WHAT THE EXERCISE ASKS
Reproduce the section of the material that opens with the line containing "Given: Click the 10+ UK value" and closes with the line containing "tap(28, 192)", keeping both of those lines.

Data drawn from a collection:
begin

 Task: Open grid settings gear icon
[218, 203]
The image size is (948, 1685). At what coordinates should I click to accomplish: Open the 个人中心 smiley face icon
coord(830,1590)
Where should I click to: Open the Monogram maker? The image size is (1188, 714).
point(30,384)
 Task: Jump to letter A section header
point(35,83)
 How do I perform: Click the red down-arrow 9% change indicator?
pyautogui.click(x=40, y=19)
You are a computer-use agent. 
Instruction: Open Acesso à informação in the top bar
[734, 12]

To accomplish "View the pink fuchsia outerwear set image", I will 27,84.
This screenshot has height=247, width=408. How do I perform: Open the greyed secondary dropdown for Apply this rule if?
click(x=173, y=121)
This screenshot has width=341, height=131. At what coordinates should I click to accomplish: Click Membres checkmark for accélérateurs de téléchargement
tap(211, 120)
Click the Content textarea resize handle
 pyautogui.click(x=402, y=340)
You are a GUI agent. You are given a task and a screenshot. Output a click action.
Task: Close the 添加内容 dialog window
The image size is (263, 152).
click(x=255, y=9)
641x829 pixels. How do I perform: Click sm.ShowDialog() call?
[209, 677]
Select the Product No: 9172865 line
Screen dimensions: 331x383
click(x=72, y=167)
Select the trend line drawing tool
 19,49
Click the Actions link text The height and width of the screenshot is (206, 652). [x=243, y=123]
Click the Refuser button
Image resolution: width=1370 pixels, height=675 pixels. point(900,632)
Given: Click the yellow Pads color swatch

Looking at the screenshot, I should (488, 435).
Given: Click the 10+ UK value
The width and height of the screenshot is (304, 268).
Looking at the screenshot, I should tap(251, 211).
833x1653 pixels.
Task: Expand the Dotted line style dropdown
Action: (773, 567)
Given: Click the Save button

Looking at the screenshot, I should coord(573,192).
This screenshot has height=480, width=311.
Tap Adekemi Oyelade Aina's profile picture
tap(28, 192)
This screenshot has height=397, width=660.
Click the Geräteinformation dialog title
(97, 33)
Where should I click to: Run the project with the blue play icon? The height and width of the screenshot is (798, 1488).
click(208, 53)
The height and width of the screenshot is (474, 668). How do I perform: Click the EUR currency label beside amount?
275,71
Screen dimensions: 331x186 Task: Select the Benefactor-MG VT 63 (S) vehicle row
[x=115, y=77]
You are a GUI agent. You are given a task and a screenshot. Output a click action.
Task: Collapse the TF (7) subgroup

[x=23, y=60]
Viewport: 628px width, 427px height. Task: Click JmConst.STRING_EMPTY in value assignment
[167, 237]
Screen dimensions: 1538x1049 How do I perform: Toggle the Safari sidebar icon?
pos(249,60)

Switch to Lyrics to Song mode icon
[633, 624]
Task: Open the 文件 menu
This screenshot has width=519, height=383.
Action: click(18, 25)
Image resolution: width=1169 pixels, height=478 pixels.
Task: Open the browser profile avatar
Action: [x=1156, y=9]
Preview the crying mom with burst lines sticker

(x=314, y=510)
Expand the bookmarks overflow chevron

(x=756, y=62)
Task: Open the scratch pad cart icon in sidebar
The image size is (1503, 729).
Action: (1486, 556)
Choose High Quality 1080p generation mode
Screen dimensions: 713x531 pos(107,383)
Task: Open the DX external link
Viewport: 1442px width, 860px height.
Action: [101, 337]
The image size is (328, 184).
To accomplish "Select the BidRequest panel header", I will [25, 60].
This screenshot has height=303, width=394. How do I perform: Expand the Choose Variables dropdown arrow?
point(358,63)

end

THE OUTPUT
Given: Click the 10+ UK value
The width and height of the screenshot is (304, 268).
Looking at the screenshot, I should tap(251, 211).
833x1653 pixels.
Task: Expand the Dotted line style dropdown
Action: (773, 567)
Given: Click the Save button

Looking at the screenshot, I should coord(573,192).
This screenshot has height=480, width=311.
Tap Adekemi Oyelade Aina's profile picture
tap(28, 192)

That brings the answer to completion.